>> Begin

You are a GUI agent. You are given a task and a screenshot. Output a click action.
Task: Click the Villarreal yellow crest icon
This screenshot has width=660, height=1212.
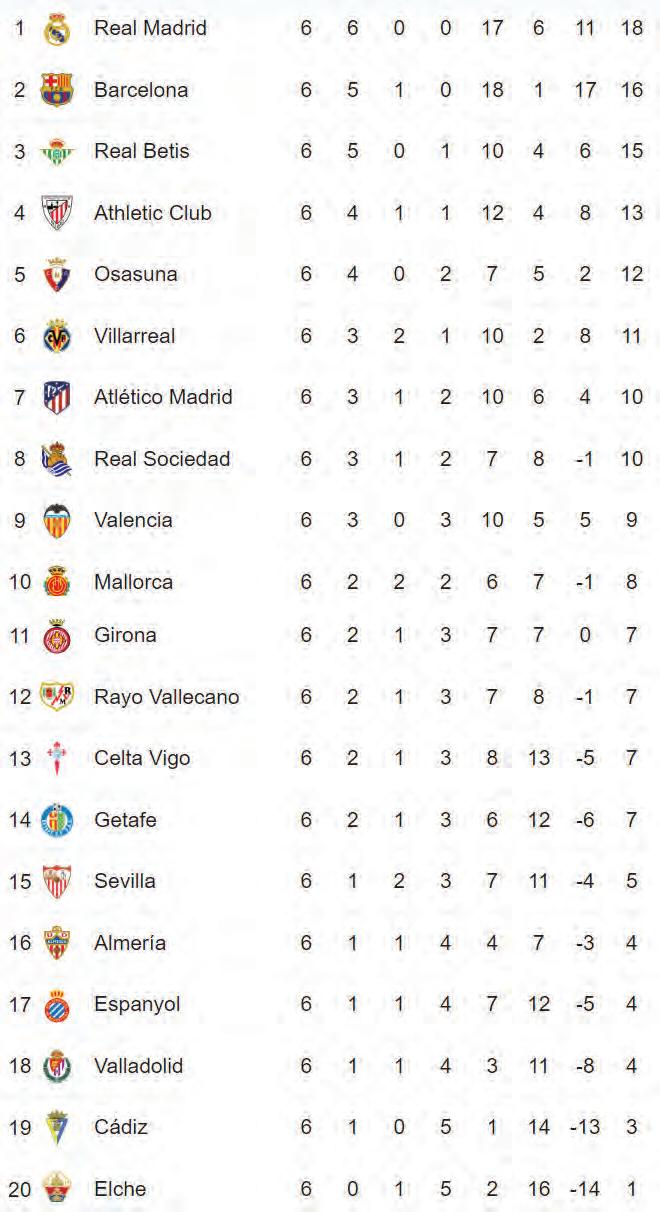point(56,337)
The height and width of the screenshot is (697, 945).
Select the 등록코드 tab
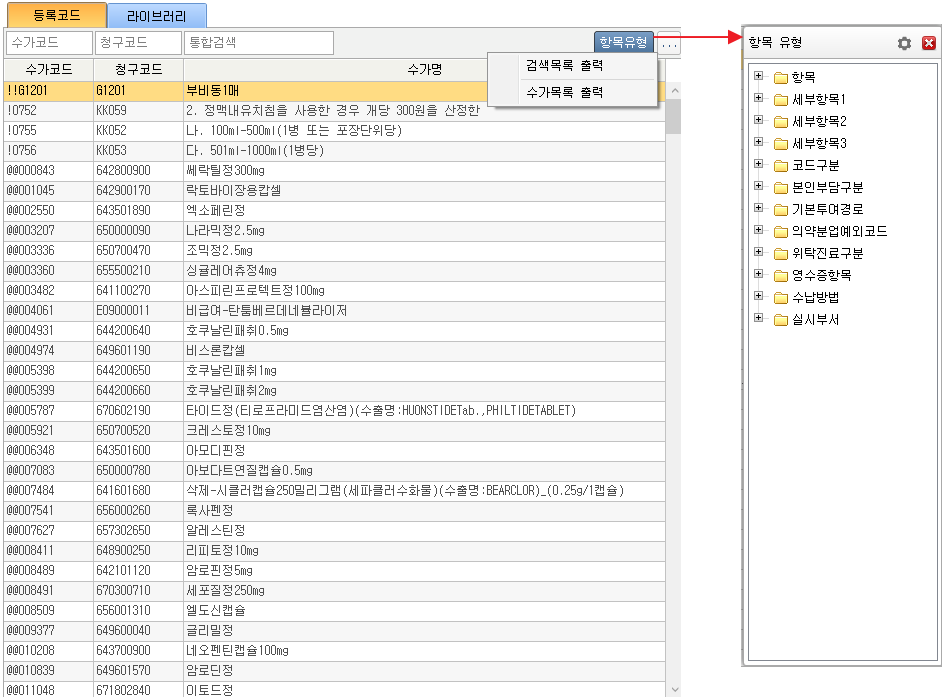pyautogui.click(x=53, y=16)
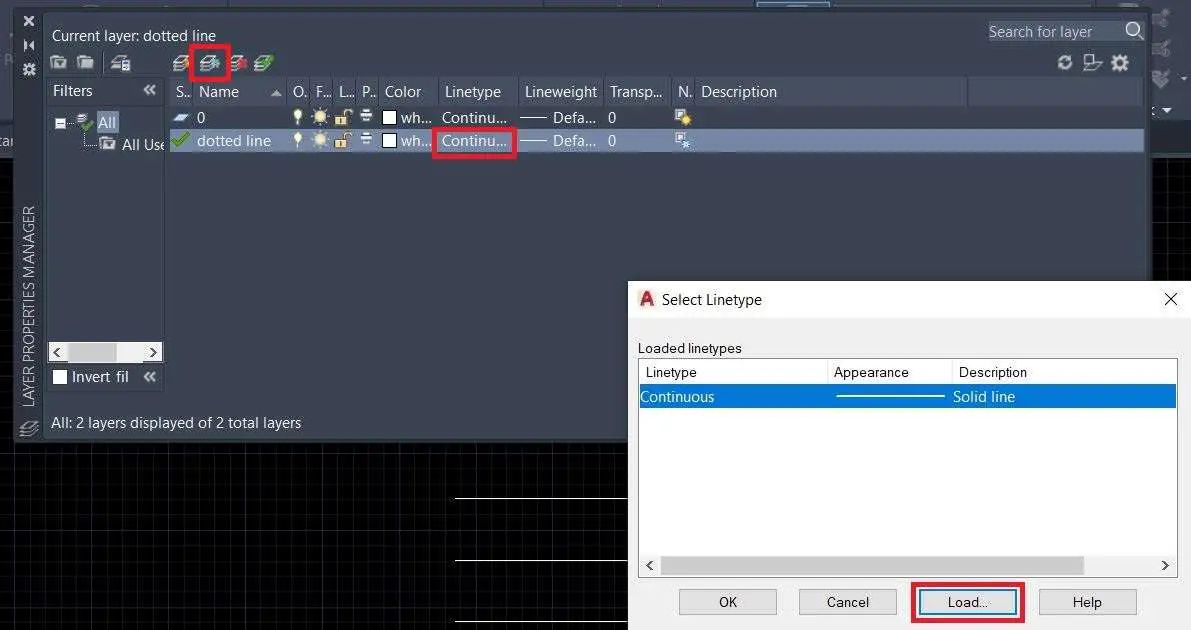Refresh the layer list
Viewport: 1191px width, 630px height.
[x=1064, y=62]
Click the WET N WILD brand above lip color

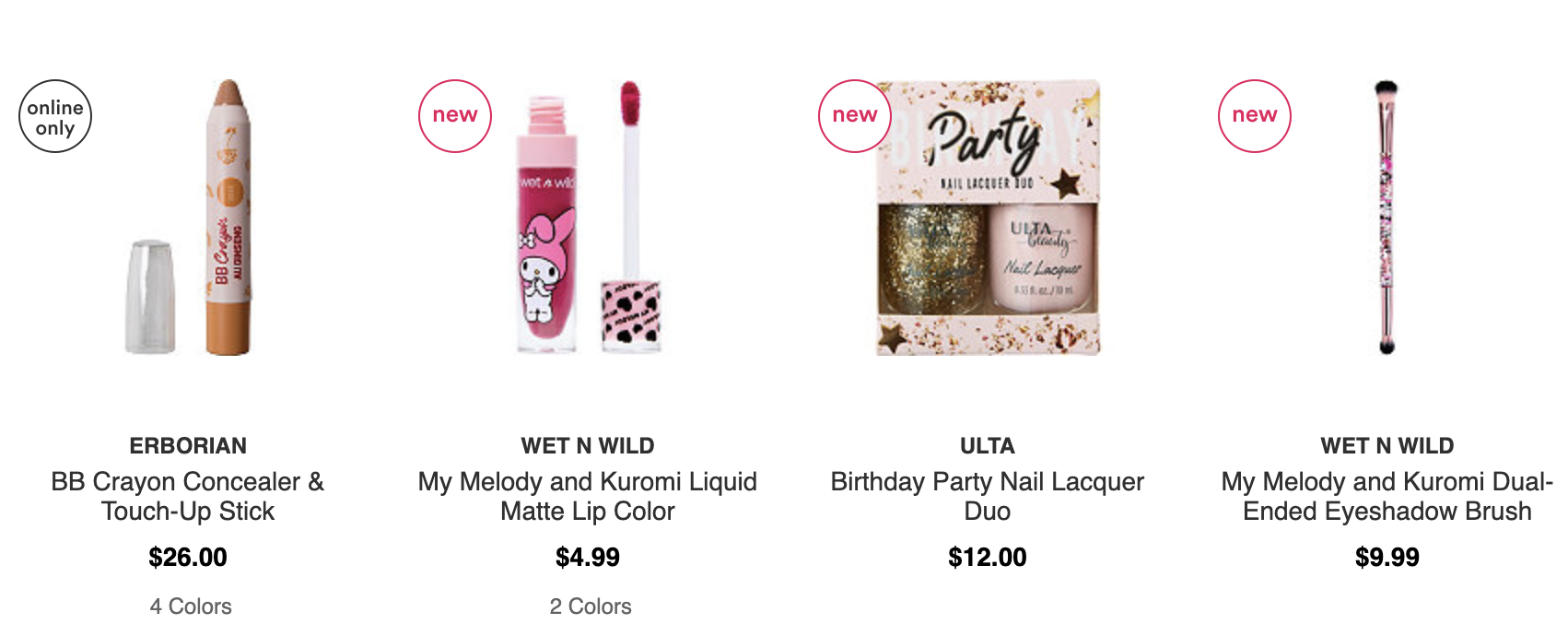(588, 446)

>> End

Reproduce the text of all the records above word for word, leaving out the pictures.

You are a GUI agent. You are given a task and a screenshot. Output a click action.
Task: Click the Villarreal yellow crest icon
This screenshot has width=660, height=1212.
point(56,337)
The height and width of the screenshot is (697, 945).
Select the 등록코드 tab
pyautogui.click(x=53, y=16)
Refresh the layer list
Viewport: 1191px width, 630px height.
[x=1064, y=62]
Click the WET N WILD brand above lip color

(588, 446)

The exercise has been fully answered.